Role of outer ring carboxylates of the rat skeletal muscle sodium channel pore in proton block

Voltage‐gated Na + current is reduced by acid solution. Protons reduce peak Na + conductance by lowering single channel conductance and shift the voltage range of gating by neutralizing surface charges. Structure‐function studies identify six carboxyls and a lysine in the channel's outer vestibule. We examined the roles of the superficial ring of carboxyls in acid block of Na v 1.4 (the rat skeletal muscle Na + channel isoform) by measuring the effects of their neutralization or their substitution by lysine on sensitivity to acid solutions, using the two‐micropipette voltage clamp in Xenopus oocytes. Alteration of the outer ring of carboxylates had little effect on the voltage for half‐activation of Na + current, as if they are distant from the channels' voltage sensors. The mutations did not abolish proton block; rather, they all shifted the p K a (‐log of the dissociation constant) in the acid direction. Effects of neutralization on p K a were not identical for different mutations, with E758Q > D1241A > D1532N > E403Q. E758K showed double the effect of E758Q, and the other lysine mutations all produced larger effects than the neutralizing mutations.
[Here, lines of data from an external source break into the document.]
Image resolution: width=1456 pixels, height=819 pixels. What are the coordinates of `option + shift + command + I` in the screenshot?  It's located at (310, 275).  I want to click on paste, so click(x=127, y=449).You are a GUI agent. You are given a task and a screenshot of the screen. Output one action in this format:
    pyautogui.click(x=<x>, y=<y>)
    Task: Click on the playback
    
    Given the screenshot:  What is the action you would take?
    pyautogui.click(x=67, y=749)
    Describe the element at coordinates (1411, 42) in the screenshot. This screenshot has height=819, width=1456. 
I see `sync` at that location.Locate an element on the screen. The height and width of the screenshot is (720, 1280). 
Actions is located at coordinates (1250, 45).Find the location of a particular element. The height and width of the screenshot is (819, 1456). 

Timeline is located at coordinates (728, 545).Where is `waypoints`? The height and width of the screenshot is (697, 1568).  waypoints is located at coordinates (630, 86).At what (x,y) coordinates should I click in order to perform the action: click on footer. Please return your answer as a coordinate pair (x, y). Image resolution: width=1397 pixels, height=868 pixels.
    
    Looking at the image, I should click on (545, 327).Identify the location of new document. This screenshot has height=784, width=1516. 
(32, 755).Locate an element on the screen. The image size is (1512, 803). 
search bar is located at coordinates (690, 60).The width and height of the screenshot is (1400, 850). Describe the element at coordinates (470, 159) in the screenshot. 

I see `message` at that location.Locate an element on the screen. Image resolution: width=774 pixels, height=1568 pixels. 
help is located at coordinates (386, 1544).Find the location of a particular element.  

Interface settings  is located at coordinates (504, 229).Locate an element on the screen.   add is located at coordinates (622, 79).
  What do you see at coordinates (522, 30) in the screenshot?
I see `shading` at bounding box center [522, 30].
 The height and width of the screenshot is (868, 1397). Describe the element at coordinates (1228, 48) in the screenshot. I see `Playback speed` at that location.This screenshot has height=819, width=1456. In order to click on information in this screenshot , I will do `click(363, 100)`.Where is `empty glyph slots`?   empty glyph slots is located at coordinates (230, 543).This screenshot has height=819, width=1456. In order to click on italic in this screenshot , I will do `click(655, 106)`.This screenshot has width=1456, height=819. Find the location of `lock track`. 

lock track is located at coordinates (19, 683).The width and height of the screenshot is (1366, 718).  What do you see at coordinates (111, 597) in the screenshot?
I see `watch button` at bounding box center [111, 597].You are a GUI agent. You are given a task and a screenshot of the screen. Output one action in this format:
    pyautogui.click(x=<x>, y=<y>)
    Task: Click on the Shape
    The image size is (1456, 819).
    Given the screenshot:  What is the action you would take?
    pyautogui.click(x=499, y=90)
Calculation of the electrostatic potential produced by these carboxylates using a pore model showed that the p K a values of carboxylates of Glu‐403, Glu‐758, and Asp‐1532 are shifted to values similar to the experimentally measured p K a . Calculations also predict the experimentally observed changes in p K a that result from mutational neutralization or introduction of a positive charge. We propose that proton block results from partial protonation of these outer ring carboxylates and that all of the carboxylates contribute to a composite Na + site.